どうやら紅葉が出ていくまで、監視するつもりらしい。この状況で少しでも何かに触れば、彼はきっと二度とこの部屋に紅葉を入れないだろう。
随分な警戒ぶりだと、思わず紅葉は独り言を発しようと口許がぴくりと動きそうになる。それを誤魔化すために口を擦ってから、大人しく部屋から出ていく。
部屋から出る瞬間まで、雪男の視線はずっと紅葉を向いていた。紅葉は顔だけを廊下に出し、見渡して安全を確かめてから出た――――直後、扉が勢いよく閉まる。次いでガチャンと鍵を閉める音が聞こえた。

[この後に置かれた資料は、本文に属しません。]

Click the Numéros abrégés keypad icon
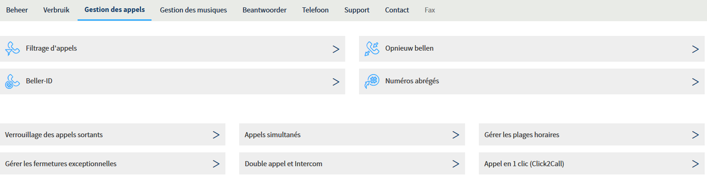This screenshot has height=180, width=707. pyautogui.click(x=371, y=81)
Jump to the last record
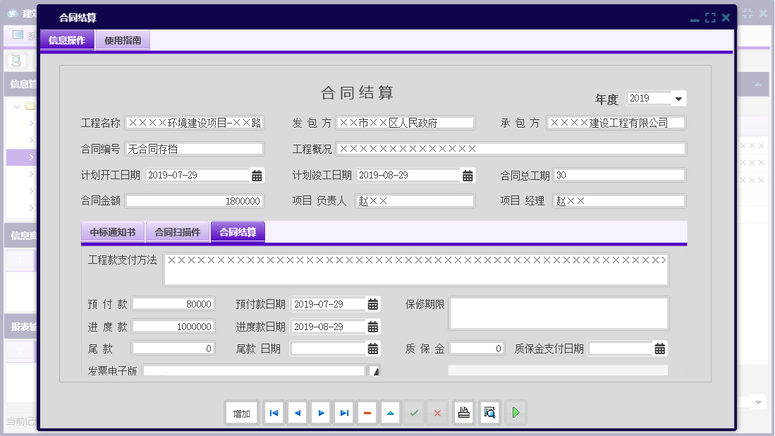 (344, 413)
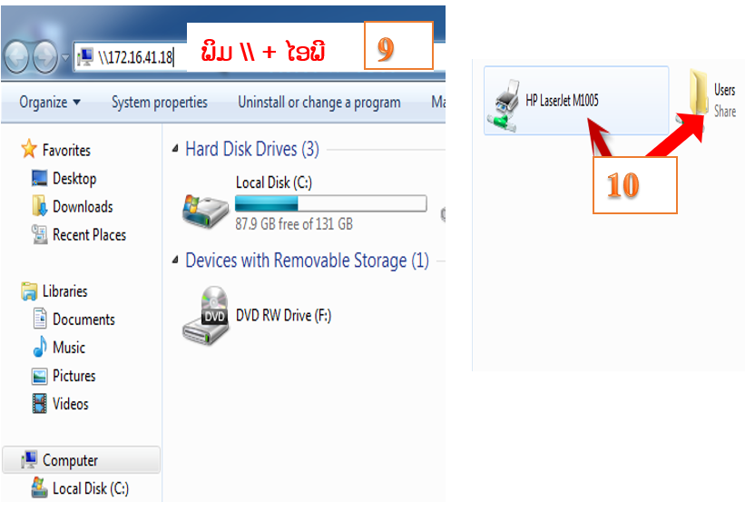745x512 pixels.
Task: Open the Users shared folder icon
Action: (699, 93)
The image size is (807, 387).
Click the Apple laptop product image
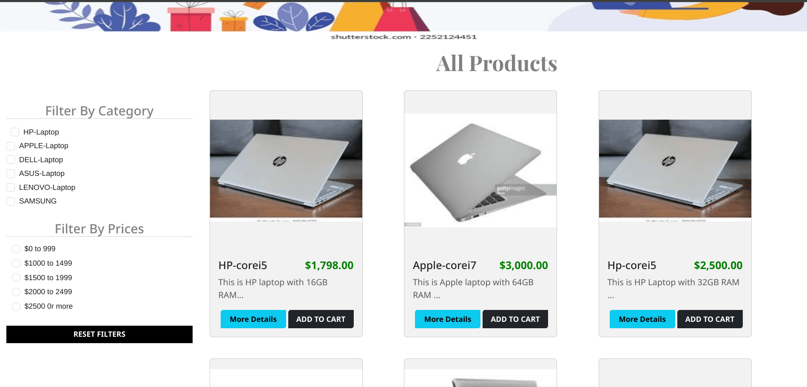tap(480, 170)
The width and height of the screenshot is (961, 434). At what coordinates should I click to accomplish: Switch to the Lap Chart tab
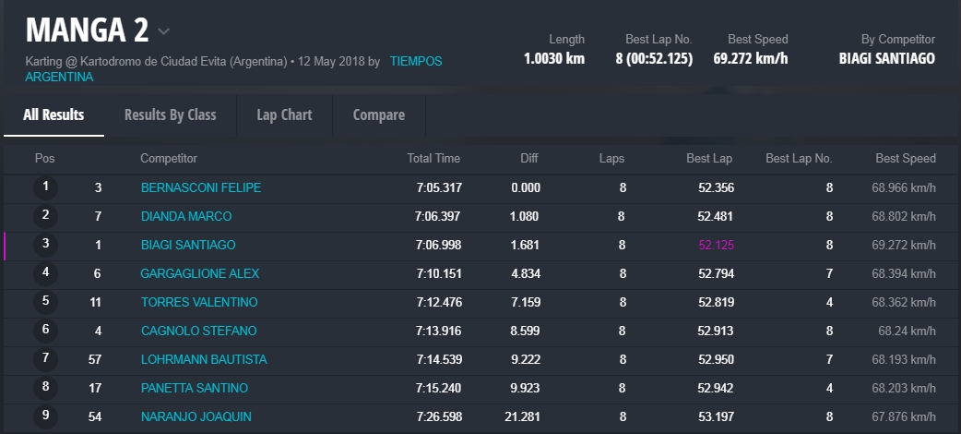click(284, 115)
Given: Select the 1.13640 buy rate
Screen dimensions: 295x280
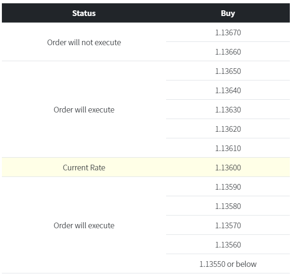Looking at the screenshot, I should pyautogui.click(x=228, y=90).
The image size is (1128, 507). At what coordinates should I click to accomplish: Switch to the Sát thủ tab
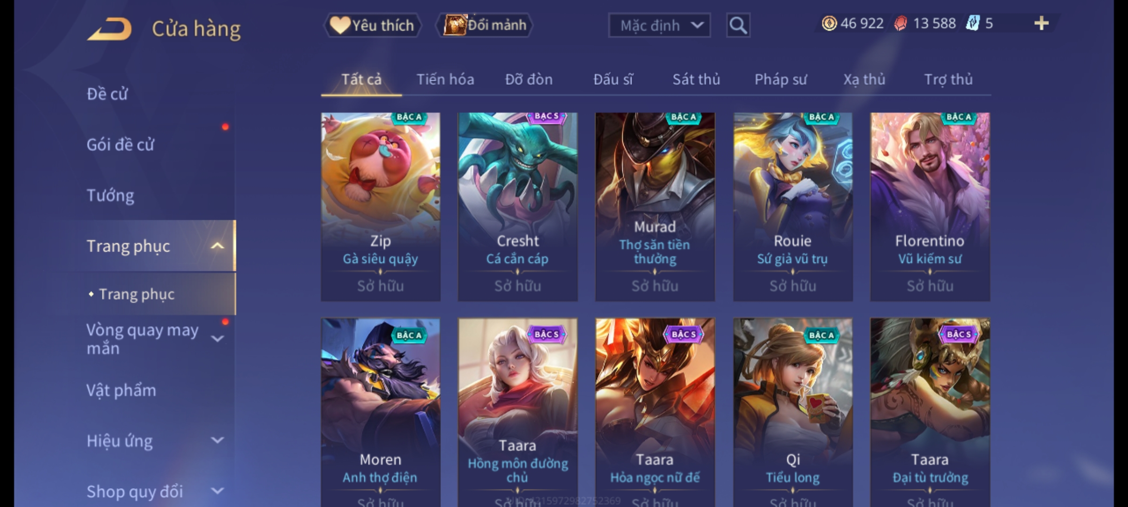click(696, 79)
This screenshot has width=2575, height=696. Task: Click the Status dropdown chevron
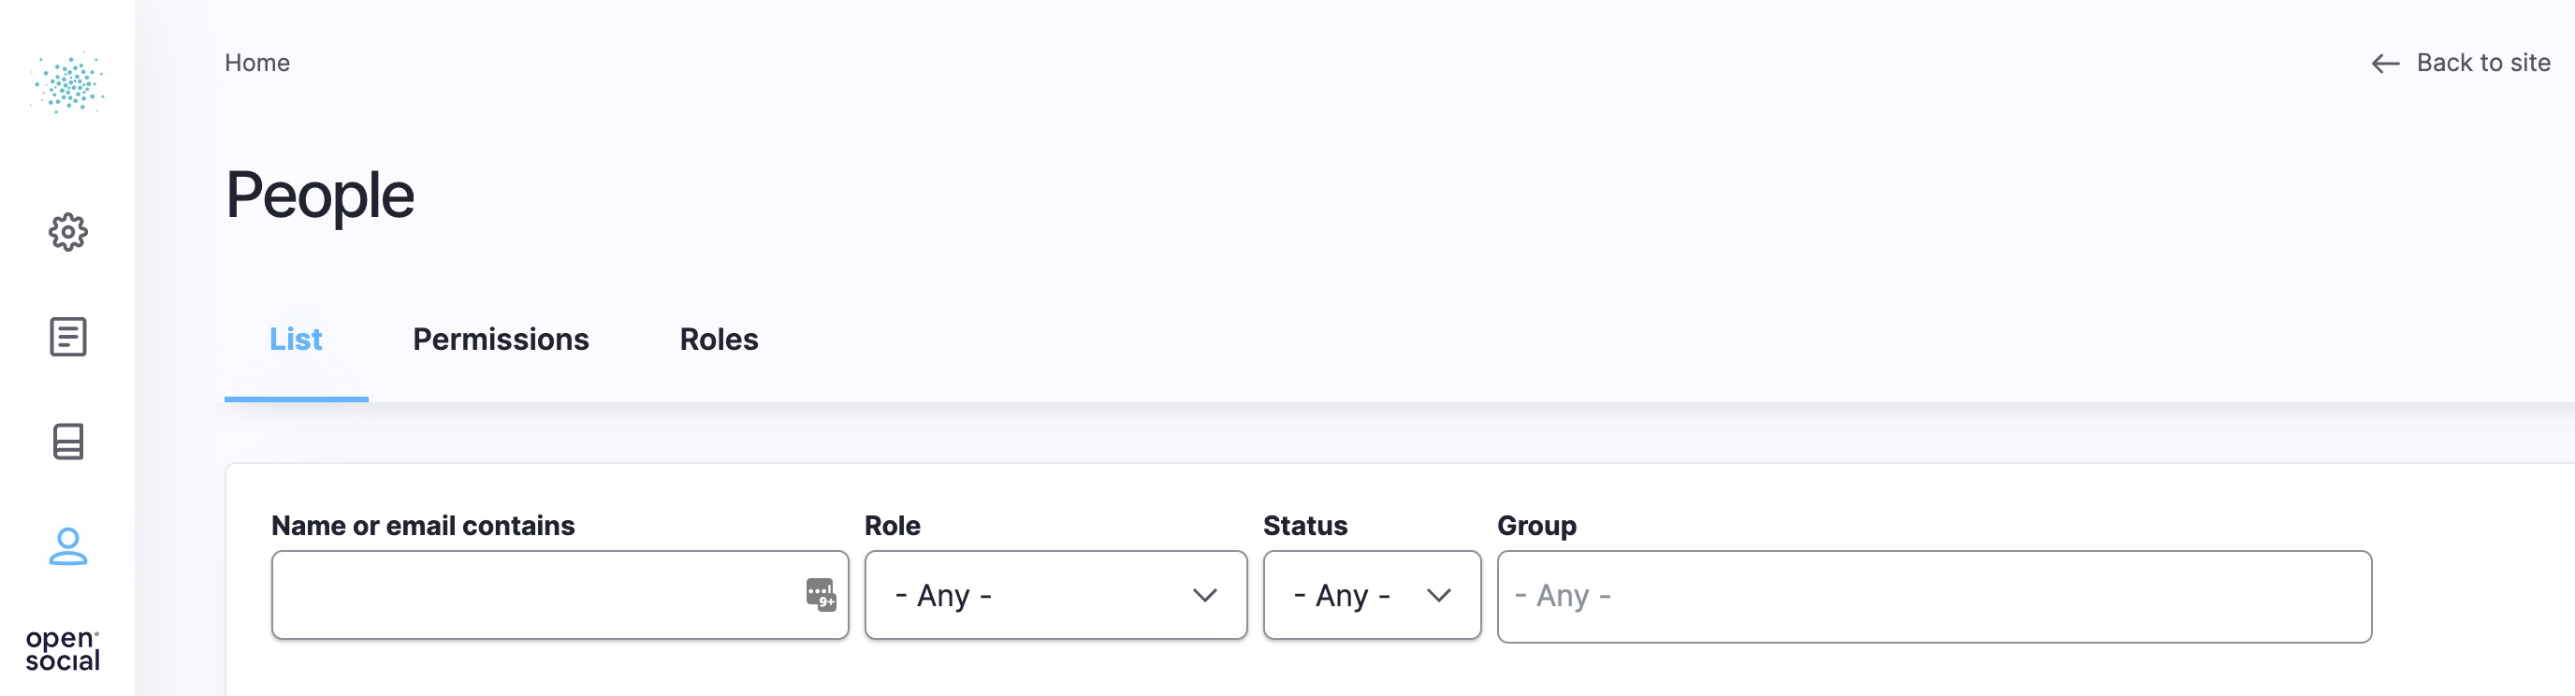click(1439, 595)
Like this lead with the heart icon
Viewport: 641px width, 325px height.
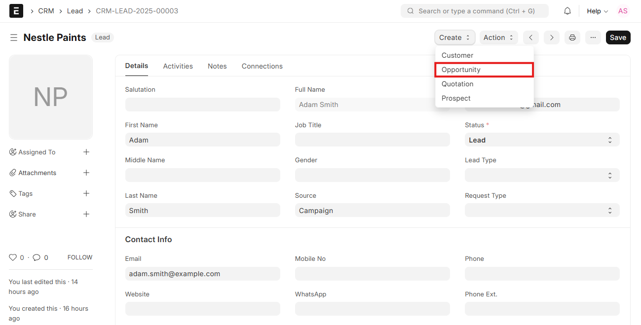click(x=13, y=257)
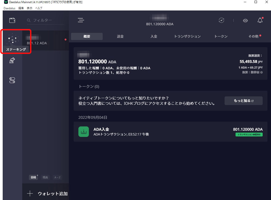Image resolution: width=271 pixels, height=200 pixels.
Task: Open the notifications bell icon
Action: click(x=260, y=21)
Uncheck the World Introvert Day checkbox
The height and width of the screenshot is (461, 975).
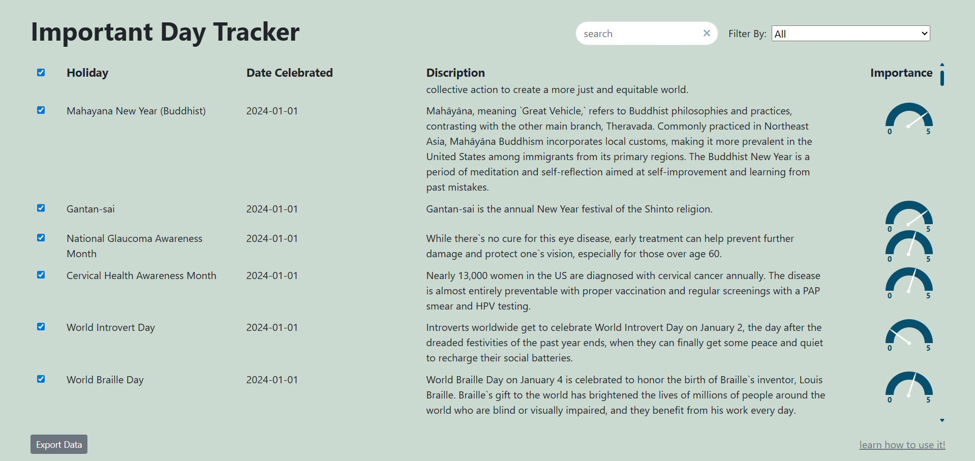[41, 327]
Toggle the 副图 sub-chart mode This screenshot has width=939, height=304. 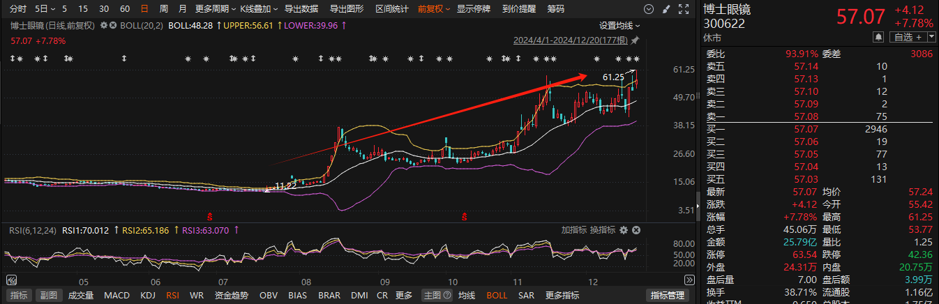click(47, 296)
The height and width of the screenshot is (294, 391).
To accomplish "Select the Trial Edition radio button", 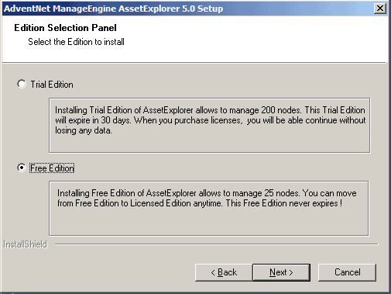I will pos(22,84).
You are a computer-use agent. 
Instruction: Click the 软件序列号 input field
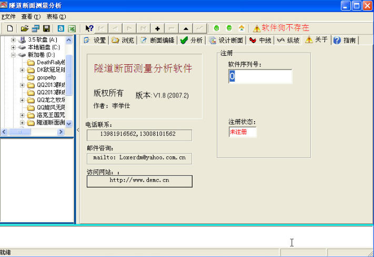click(x=260, y=76)
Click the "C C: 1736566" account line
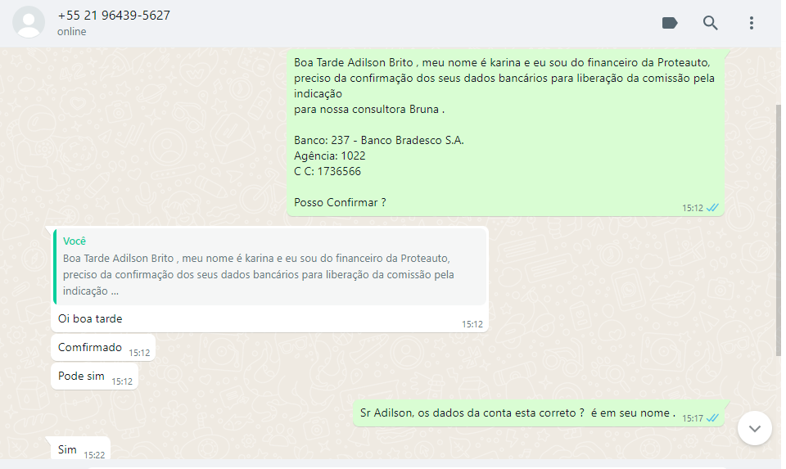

素早い施錠だ。可能な限り紅葉を部屋に留めておきたくなかったという意思を、ひしひしと感じる。
「……成程。想定通りではあるが」
ぽつりと、紅葉は独りごちた。
そのまま思考に没頭、したくなるものの堪える。傍に海未がいる、或いはゾンビを粗方退治した第一校舎ならばまだしも、ここはゾンビが歩き回る第二校舎だ。棒立ちすれば何時喰われてもおかしくない。
それに日も高くなってきた。光合成でエネルギーを作り出していると思われる、ゾンビ達の活動も本格化してくる。動きが素早くなれば、その分危険は増すと言えよう。
何より、そろそろ図書室を出てから一時間以上経つ筈だ。二時間経つ前に帰らなければ……
「ただでさえ五月蝿い海未だけでなく、今度から菜之花にもどやされるな」
筆談でガミガミと、説教される絵面が脳裏に浮かぶ。
ゾンビの次ぐらいに恐ろしい光景を想像し、笑みを浮かべながら紅葉は帰路に着くのだった。